Noah donated his two kidneys, his liver and his heart to those in need.
“Noah loved to share. Every time he ate he wanted you to have something. So our immediate thought was to give him the opportunity to give one last gift of being an organ donor,” Steph said.
Ben and Steph, who were both teachers, have been unable to return to the profession and are both seeing psychologists.
The parents are also concerned other hospitals do not have to make the same changes and highlight there could be hundreds more doctors failing across the state.
Steph said: “The whole thing is they never want to acknowledge it was the doctor who didn’t do the right thing. And they claim from the point Noah left Wangaratta the first time, nothing would have changed the outcome. So they don’t want to engage in conversation about how poorly things went after that.
“But that hurts because we went through so much trauma and they won’t recognise that.”
A separate investigation into Dr Bumford, by the Australian Health Practitioner Regulation Authority (AHPRA), cleared him but it never consulted with Ben and Steph through its process.
“Because the doctor went away and did a training course on meningitis it was deemed he was not a danger to anyone in the future, so there were no consequences, no disciplinary action.
Ben added: “Why are medical professionals allowed to make fatal errors but continue to work after totally destroying our whole world?”
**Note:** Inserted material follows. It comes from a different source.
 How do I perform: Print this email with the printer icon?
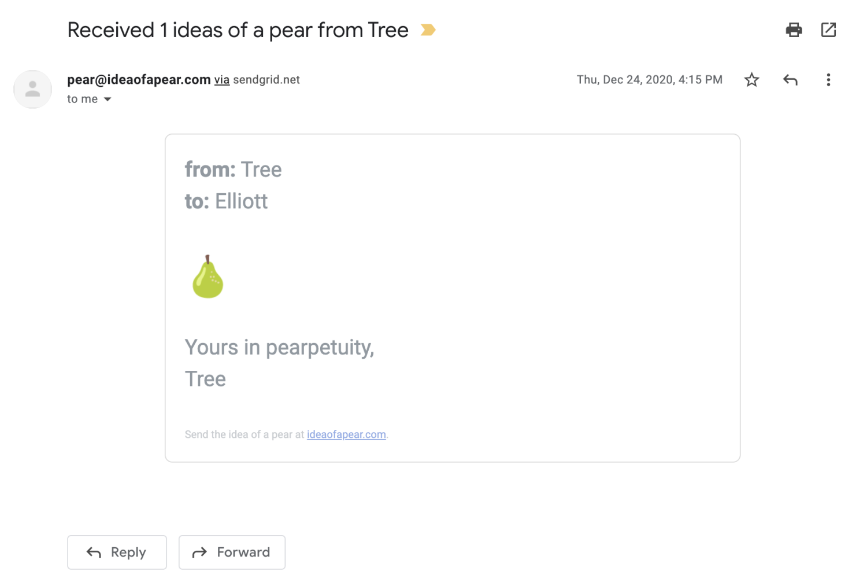[794, 30]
Steph said: “Not once have we felt like they thought about Noah as a little boy. It’s all about saving themselves and trying to find excuses and loopholes.
“How are we meant to heal? We watched our little boy in excruciating pain and die in front of us when all that was given to him was Panadol and a hydrolyte and told to go home.
“We are fighting for justice for Noah.”
Ben and Steph have appealed both the AHPRA report and the Safer Care Victoria report and have since contacted the Health Complaints Commissioner for help.
Noah’s death has also been recorded as a “sentinel event” and been reported to the coroner for a coronial inquest.
A sentinel event means there were “serious clinical incidents that have caused or could have caused serious harm or death of a patient”.
A Northeast Health Wangaratta hospital spokesman said patient safety is its “No.1 priority.”
“Our thoughts and deepest condolences are with Noah’s family with whom we have recently met. We always work to improve our processes so each and every patient that comes into our care gets the very best service.”